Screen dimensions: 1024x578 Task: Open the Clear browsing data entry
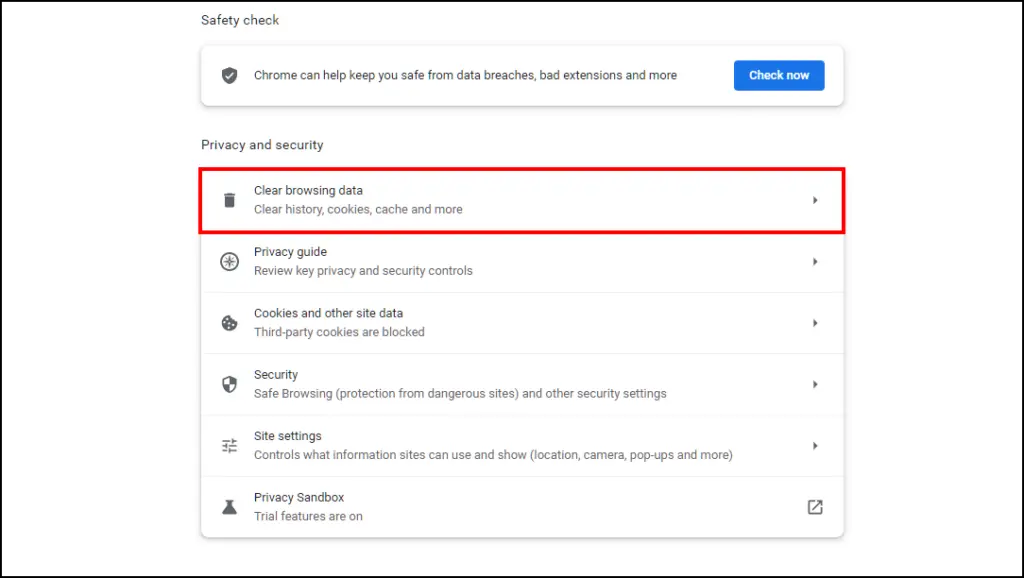[x=522, y=200]
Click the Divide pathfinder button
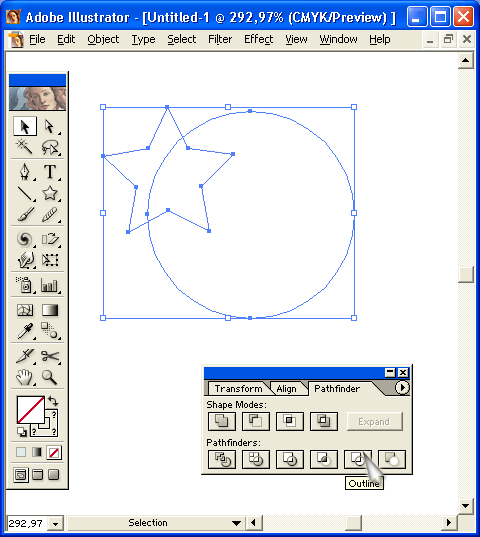The height and width of the screenshot is (537, 480). coord(222,459)
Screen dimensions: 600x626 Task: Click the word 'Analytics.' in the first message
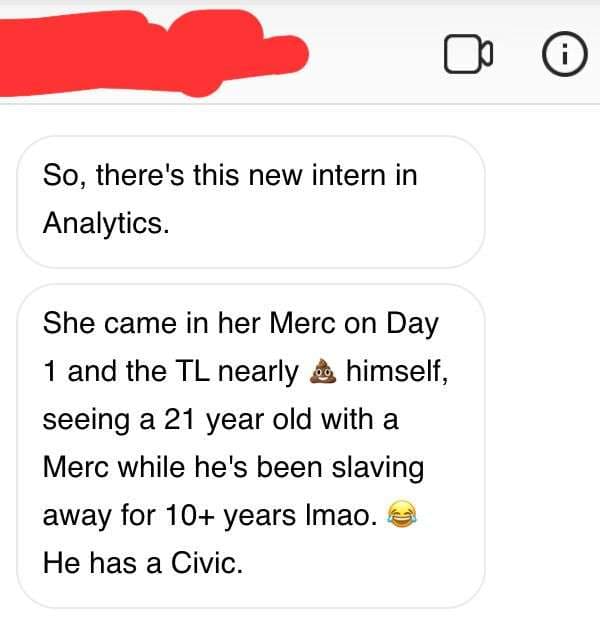[x=106, y=223]
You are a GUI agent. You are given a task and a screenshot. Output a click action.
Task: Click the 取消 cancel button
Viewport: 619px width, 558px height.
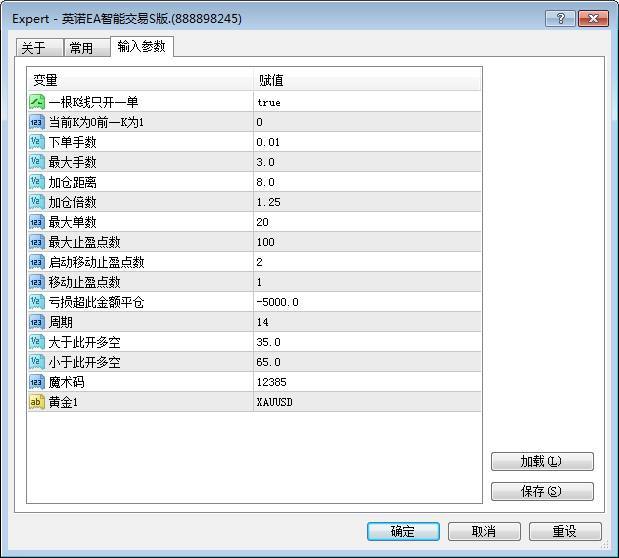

########################################

### WHAT TO DO
Reproduce exactly, and only, the lines from the one with "You are a GUI" to the final line of the listing above; the pictures are to be left out.

### COMPLETED EXERCISE
You are a GUI agent. You are given a task and a screenshot. Output a click action.
Task: Click the 取消 cancel button
Viewport: 619px width, 558px height.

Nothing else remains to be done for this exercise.